# Coop Question | Sheds



## Wigwam7 (Mar 29, 2017)

I was planning on building the coop from scratch, but I found out many chicken owners purchase a garden or storage shed and convert it to a coop. I am struggling to find a shed at least 5' by 5' under $300. Anyone know any small, nice, inexpensive sheds?


----------



## robin416 (Sep 8, 2013)

Watch Craigs List if you're in the states. Quite often you can find some pretty interesting very adaptable units for sale or even some for free.


----------



## dawg53 (Aug 25, 2015)

I've never seen 5 x 5 sheds. Sheds here arnt cheap no matter what size they are. However you might want to take a look at Craigslist for free wood or lumber, pallets etc. 
I found a nice wooden crate on Craigslist 2 years ago, it houses two standard size chickens and it only cost me $25 from a local homeowner. 
I've seen larger wooden crates (4 x 8) on Craigslist advertised by moving companies and shipping companies for sale.
Years ago I bought a dresser from Habitat for Humanity for $10. I added to it a bit and built a small coop out of it. 
I like dumpster diving too, find all kinds of good stuff including wood that's in decent shape.
I buy landscaping posts from Lowe's which are alot cheaper than 4 x 4 posts.
Here's a recent Craigslist example: All you'd need to buy are a few sheets of plywood. There might be some laying there, who knows.
https://jacksonville.craigslist.org/zip/6063695775.html


----------



## chickenqueen (Jan 9, 2016)

________________________

• _TASKS TO CARRY OUT_:
1) In the coop thread, shorten the paragraph that starts "I was planning on building the coop from scratch" and keep its main facts.
2) Decide whether each statement agrees with the coop thread. Answer yes or no, and quote the words from the thread that decide it.
(a) The crate dawg53 bought houses two standard size chickens.
(b) According to robin416, units on Craigs List are never offered for free.
(c) dawg53 bought the dresser used for a coop at Lowe's.
None of the items are needed for these tasks.

________________________

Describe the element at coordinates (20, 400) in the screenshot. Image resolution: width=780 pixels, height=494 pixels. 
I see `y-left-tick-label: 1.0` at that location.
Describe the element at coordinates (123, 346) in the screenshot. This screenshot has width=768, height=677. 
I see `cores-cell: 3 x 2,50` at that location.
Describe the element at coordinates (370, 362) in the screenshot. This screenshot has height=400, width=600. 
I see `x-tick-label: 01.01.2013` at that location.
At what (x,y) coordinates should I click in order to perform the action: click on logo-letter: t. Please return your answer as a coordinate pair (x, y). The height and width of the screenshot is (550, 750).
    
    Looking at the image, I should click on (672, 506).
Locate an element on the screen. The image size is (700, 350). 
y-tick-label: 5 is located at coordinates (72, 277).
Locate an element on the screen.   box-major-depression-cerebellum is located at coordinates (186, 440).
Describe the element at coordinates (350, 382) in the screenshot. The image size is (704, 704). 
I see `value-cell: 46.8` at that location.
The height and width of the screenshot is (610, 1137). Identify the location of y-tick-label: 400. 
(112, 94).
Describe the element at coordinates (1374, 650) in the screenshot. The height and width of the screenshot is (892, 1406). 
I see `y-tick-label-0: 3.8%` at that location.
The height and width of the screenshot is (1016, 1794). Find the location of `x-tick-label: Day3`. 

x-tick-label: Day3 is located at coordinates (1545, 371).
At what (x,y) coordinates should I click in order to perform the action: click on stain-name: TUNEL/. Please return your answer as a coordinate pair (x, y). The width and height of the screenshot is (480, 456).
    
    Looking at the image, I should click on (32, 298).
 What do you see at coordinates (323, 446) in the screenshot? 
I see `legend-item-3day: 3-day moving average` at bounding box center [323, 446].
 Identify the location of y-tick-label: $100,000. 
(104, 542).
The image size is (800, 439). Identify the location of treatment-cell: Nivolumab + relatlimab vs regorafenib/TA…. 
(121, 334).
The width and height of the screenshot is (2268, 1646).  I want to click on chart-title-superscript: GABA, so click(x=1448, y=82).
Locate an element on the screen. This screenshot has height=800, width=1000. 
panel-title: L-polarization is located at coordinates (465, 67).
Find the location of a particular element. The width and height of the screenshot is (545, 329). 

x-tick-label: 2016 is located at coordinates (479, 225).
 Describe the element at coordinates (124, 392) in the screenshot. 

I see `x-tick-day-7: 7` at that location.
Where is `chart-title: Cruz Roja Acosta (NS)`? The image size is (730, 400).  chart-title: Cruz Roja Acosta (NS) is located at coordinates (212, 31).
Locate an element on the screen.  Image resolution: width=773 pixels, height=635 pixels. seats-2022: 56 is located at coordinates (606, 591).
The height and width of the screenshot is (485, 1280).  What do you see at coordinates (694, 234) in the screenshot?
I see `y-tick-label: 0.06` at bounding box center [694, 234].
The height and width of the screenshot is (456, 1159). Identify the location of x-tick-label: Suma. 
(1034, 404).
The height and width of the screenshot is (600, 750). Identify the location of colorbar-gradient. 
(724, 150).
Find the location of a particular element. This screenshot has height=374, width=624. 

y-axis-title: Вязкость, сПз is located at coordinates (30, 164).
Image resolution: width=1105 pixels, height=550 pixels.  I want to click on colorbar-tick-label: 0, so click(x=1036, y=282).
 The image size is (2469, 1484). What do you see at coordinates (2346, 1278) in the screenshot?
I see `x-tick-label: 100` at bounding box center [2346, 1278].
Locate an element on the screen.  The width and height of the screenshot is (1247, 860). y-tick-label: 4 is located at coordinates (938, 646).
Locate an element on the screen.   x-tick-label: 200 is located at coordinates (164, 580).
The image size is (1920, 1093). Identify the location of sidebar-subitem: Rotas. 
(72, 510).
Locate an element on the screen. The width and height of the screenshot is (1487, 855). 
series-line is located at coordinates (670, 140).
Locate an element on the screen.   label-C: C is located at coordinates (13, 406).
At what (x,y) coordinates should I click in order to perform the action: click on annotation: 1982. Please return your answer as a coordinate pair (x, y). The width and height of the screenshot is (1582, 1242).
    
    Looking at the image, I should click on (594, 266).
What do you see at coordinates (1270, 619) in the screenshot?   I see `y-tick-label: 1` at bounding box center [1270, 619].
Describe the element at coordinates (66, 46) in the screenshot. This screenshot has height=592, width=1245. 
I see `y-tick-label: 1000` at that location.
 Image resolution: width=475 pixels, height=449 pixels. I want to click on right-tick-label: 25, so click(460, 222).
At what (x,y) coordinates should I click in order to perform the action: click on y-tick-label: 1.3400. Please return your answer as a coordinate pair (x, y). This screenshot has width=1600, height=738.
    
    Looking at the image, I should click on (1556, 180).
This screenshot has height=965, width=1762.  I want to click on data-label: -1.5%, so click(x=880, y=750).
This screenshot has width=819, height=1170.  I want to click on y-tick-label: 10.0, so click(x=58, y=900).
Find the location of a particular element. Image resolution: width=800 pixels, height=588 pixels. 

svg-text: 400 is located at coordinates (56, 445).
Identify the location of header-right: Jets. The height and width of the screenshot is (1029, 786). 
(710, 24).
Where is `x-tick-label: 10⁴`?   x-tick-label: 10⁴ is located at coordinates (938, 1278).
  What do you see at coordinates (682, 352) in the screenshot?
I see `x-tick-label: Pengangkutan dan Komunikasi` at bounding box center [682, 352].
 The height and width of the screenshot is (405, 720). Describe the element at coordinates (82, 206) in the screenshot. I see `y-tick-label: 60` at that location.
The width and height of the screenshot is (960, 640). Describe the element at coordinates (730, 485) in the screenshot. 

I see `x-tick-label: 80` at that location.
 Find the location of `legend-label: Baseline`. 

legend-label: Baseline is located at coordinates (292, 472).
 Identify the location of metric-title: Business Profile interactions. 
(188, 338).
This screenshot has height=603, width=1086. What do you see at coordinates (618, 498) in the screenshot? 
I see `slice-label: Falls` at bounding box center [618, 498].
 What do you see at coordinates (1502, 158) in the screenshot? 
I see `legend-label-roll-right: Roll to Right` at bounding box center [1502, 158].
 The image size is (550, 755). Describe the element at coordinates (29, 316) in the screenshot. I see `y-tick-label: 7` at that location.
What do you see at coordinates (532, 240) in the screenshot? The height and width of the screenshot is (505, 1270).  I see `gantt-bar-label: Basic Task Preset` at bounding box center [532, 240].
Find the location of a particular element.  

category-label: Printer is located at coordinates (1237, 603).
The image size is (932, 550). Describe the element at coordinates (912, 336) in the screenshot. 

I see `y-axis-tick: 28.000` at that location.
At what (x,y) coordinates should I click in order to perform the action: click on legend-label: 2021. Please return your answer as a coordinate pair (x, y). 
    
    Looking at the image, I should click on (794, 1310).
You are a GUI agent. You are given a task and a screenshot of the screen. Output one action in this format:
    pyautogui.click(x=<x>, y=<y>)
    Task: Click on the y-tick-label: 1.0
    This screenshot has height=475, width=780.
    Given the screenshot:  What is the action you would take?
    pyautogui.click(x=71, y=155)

________________________

• _SOLUTION LIST_:
1) The writer had planned to build a coop from scratch but learned that many chicken owners buy a garden or storage shed and convert it. They can't find a shed of at least 5' by 5' for under $300 and ask for suggestions of small, nice, inexpensive sheds.

2)
(a) Yes: "it houses two standard size chickens"
(b) No: "you can find some pretty interesting very adaptable units for sale or even some for free"
(c) No: "I bought a dresser from Habitat for Humanity for $10"